小林は在任4年半の間に現地人の皇民化政策を推進したが、ちょうどこの頃に海軍の南進策が国策として固まったことから、次の台湾総督も海軍出身者をということになり、長谷川清海 軍大将がこれに決まった。この長谷川もそろそろ予備役に編入されておかしくない年齢だったが、台湾の軍事拠点化を推進するという建前もあって現役のまま総 督に就任、ここに武官総督が復活することになった。ただし台湾軍の指揮権は依然として台湾軍司令官のもとに、後にはこれを改編した第10方面軍司令官のもとにあり、長谷川は武官総督といってもその性格は前期のそれとは大きく様相を異にするものだった。

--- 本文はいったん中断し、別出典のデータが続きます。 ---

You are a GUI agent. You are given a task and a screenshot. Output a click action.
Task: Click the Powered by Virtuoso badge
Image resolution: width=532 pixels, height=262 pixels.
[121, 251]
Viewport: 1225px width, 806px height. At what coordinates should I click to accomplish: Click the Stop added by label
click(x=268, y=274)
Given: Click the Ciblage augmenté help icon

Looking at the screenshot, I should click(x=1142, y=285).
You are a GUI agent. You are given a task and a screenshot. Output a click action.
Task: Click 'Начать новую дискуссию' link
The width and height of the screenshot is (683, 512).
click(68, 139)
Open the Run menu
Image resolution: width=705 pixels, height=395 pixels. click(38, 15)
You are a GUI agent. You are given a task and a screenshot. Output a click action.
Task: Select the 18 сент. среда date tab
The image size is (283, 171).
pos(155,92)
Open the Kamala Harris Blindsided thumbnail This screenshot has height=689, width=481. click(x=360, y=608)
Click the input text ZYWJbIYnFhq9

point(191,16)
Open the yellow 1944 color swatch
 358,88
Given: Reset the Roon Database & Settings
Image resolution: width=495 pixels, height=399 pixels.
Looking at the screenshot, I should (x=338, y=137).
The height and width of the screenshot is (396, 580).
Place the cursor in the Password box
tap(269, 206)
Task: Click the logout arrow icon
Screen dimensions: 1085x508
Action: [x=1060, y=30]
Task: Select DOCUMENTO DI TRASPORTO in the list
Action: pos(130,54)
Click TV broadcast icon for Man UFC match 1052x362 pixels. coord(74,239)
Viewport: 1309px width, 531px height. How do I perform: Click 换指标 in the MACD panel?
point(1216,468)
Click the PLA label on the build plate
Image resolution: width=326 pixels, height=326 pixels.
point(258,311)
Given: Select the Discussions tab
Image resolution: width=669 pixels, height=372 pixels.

ところが太平洋戦争で日本の敗色が濃くなった1944年(昭和19年)暮、台湾決戦を想定して指揮系統を一本化するという名目のもと、第10方面軍司令官の安藤利吉陸軍大将に台湾総督を「兼任」させるという本末転倒の人事がなると、ここに後期総督も前期総督と同等の強大な権限を持つに至った。しかしそれも束の間、翌年日本が無条件降伏すると台湾総督府も解体されることになり、1945年(昭和20年)10月25日、安藤は陳儀中華民国台湾省長官との間に降伏文書を交わす。ここに半世紀にわたった台湾総督府の歴史に幕が下された。